> _EXERCISE OBJECTIVE_
Rewrite the listing from the line with "The image size is (1508, 812)." to the line with "1530x784 pixels. coord(385,196)", replacing "dropdown" with "drop-down list" and leaving everything else the same.

> _RECORDS FOR THIS EXERCISE_
--- START ---

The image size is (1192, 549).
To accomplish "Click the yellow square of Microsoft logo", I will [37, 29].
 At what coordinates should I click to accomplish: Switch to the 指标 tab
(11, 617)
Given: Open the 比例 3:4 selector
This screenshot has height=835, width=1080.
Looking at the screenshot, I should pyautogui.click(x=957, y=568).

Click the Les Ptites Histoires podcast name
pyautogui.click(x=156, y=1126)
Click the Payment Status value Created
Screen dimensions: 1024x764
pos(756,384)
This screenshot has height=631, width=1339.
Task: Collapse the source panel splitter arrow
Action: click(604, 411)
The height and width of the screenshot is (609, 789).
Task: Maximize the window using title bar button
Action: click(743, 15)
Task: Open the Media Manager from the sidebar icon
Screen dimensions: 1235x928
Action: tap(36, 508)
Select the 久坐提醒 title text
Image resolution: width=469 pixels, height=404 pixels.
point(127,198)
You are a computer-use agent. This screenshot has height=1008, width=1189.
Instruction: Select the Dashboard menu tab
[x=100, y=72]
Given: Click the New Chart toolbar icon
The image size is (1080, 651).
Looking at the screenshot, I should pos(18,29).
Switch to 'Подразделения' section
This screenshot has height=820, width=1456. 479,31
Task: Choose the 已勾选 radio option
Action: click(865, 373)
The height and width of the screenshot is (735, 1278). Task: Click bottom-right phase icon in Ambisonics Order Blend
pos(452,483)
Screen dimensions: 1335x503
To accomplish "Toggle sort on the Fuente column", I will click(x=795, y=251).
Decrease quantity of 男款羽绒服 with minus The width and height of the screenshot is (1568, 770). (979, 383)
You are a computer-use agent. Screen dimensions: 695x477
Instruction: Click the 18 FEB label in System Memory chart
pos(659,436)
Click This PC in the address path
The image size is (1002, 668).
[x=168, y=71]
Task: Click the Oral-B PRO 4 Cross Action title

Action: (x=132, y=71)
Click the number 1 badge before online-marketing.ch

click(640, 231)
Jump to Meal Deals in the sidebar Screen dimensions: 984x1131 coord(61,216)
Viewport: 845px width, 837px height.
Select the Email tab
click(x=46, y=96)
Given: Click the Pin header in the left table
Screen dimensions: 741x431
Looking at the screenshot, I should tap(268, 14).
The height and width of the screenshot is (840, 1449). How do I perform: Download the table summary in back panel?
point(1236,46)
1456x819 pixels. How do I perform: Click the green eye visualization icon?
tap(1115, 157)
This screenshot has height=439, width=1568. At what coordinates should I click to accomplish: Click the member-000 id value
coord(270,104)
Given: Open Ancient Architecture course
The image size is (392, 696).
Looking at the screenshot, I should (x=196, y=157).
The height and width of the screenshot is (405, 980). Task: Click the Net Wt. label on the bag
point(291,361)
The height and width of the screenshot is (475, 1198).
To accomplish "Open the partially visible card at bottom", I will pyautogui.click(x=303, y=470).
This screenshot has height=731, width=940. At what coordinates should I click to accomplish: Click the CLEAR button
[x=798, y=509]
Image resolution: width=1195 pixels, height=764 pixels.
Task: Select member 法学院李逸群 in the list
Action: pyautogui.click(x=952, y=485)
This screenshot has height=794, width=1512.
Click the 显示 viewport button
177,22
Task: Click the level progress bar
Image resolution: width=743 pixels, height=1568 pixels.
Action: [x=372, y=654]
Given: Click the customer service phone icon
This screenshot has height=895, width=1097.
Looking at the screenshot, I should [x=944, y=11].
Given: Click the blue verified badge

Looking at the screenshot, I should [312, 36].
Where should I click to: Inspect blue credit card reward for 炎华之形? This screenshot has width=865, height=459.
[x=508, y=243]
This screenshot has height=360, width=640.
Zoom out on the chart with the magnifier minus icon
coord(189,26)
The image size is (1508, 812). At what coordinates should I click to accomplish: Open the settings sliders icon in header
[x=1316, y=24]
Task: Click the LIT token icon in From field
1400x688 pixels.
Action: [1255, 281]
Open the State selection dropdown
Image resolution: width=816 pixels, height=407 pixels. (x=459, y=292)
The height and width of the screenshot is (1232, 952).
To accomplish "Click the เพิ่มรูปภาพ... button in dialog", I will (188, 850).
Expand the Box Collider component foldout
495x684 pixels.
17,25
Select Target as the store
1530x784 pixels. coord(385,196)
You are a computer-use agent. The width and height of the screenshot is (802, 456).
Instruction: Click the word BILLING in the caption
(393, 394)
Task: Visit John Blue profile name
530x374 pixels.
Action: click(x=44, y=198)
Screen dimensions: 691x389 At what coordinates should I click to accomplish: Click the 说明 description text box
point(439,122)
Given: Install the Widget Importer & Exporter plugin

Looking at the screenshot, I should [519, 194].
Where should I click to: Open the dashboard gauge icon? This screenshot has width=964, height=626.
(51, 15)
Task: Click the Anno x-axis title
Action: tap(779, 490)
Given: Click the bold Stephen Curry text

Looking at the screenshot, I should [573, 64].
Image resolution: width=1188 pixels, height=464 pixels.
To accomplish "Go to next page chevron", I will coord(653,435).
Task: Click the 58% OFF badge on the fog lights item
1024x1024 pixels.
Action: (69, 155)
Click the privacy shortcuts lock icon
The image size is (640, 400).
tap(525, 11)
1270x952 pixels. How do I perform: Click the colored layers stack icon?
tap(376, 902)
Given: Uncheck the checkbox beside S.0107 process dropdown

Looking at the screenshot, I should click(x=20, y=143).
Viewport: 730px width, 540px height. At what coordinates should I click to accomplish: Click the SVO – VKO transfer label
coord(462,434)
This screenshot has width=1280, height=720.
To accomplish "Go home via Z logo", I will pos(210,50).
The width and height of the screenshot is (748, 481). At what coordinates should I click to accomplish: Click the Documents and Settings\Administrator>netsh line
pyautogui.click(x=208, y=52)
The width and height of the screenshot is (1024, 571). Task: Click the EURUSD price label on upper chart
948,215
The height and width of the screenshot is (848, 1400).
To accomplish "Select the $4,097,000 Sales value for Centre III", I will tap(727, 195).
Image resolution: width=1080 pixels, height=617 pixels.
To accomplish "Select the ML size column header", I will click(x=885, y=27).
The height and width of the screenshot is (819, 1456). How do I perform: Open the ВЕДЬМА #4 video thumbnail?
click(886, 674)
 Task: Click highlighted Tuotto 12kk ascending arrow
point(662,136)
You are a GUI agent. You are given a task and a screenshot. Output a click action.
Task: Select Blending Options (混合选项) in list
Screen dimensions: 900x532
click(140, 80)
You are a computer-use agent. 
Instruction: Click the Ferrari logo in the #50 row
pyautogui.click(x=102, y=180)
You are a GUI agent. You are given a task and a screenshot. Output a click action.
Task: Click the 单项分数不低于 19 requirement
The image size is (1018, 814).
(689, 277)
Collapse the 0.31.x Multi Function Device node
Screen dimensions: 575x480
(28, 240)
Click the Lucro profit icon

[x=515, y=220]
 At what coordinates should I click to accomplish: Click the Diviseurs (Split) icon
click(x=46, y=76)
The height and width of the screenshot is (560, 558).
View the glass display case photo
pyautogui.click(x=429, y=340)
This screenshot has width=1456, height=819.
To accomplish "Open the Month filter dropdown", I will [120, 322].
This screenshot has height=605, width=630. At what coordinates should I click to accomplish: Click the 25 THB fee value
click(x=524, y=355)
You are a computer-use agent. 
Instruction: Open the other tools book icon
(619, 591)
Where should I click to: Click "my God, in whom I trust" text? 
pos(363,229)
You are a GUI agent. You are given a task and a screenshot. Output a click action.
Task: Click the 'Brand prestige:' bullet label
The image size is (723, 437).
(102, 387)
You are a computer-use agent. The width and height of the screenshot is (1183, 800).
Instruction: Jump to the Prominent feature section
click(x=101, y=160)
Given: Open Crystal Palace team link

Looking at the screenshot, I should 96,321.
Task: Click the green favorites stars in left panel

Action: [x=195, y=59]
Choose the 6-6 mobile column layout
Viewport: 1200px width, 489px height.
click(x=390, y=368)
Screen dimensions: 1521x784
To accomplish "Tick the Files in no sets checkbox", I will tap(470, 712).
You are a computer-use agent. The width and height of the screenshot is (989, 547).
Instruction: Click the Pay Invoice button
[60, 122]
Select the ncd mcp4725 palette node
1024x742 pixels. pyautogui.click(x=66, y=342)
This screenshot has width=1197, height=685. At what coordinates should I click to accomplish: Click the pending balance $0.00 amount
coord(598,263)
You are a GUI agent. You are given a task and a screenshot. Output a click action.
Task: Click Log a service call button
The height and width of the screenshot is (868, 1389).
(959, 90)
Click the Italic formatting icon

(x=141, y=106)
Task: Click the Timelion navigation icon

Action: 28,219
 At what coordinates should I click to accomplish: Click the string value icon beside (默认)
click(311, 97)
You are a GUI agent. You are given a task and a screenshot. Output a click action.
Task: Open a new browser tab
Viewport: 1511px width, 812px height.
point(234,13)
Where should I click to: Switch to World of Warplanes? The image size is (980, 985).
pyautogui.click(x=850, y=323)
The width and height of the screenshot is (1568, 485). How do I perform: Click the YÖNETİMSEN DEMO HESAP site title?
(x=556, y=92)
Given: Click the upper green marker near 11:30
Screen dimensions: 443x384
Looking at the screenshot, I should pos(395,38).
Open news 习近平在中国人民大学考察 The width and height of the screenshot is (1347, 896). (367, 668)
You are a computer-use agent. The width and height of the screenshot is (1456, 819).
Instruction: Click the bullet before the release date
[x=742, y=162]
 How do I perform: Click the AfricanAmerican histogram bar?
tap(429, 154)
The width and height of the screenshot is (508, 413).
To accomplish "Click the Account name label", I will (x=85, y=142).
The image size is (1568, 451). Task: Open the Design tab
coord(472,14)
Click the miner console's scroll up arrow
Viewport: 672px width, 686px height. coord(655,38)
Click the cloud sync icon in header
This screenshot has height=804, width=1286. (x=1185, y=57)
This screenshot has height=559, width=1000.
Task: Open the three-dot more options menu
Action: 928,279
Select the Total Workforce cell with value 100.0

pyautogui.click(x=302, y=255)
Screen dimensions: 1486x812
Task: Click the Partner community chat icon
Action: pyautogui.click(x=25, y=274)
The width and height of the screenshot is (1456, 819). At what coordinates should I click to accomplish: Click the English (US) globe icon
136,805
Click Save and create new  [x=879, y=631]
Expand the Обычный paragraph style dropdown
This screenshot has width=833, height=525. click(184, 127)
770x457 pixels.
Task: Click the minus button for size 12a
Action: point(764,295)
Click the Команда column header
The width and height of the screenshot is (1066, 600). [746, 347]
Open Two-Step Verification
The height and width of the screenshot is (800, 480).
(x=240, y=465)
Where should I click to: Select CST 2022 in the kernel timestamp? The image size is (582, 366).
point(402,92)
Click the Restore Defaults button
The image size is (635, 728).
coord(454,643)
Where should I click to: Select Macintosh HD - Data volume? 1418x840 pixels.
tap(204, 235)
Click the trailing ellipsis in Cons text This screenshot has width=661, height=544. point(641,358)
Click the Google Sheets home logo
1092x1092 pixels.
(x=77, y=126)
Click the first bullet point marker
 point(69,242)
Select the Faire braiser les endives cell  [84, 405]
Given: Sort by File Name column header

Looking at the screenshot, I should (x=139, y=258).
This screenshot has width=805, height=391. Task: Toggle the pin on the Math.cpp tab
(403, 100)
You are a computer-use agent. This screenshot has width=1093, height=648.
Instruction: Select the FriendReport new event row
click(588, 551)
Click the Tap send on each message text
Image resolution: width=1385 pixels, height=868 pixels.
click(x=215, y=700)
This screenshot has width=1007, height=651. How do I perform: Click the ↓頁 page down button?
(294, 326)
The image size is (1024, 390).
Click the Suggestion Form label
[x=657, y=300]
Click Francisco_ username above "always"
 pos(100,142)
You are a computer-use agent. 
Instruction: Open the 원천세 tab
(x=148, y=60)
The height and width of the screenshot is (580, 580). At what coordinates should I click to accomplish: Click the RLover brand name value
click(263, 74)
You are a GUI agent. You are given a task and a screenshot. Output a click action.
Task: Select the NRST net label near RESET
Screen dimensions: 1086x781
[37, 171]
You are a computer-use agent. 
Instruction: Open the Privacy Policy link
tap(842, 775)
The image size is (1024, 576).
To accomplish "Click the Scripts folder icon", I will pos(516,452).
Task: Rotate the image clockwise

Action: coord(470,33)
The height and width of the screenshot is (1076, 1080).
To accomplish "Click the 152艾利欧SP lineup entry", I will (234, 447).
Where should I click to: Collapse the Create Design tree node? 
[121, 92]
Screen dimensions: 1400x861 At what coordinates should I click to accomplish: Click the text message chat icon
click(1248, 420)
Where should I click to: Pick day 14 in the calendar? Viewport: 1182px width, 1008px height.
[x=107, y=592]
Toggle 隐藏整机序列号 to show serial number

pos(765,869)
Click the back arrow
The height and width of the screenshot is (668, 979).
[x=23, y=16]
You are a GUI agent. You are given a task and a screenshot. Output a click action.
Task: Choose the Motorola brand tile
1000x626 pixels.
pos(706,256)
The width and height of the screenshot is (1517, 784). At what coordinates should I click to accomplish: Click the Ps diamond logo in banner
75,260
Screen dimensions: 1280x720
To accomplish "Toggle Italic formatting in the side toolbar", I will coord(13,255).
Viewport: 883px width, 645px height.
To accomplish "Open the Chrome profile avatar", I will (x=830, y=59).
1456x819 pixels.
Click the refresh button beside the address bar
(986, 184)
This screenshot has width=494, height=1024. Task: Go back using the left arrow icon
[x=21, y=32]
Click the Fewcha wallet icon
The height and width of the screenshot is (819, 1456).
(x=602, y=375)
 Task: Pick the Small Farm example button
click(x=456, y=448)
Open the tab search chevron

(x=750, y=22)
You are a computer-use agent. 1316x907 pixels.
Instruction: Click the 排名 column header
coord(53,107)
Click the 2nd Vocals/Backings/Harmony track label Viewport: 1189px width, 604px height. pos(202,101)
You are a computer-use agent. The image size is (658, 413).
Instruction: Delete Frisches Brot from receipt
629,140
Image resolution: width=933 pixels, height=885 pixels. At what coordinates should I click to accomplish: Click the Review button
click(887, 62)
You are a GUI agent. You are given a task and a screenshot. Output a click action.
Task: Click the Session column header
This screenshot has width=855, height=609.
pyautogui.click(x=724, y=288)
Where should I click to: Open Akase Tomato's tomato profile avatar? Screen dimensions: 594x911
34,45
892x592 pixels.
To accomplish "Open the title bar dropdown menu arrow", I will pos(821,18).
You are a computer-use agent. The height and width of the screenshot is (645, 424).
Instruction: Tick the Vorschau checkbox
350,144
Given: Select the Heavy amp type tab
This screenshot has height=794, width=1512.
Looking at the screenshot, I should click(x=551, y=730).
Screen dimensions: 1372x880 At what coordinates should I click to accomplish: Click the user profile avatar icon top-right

--- END ---

> _TASK RESULT_
The image size is (1508, 812). At what coordinates should I click to accomplish: Open the settings sliders icon in header
[x=1316, y=24]
Task: Click the LIT token icon in From field
1400x688 pixels.
Action: [1255, 281]
Open the State selection drop-down list
Image resolution: width=816 pixels, height=407 pixels. (x=459, y=292)
The height and width of the screenshot is (1232, 952).
To accomplish "Click the เพิ่มรูปภาพ... button in dialog", I will (188, 850).
Expand the Box Collider component foldout
495x684 pixels.
17,25
Select Target as the store
1530x784 pixels. coord(385,196)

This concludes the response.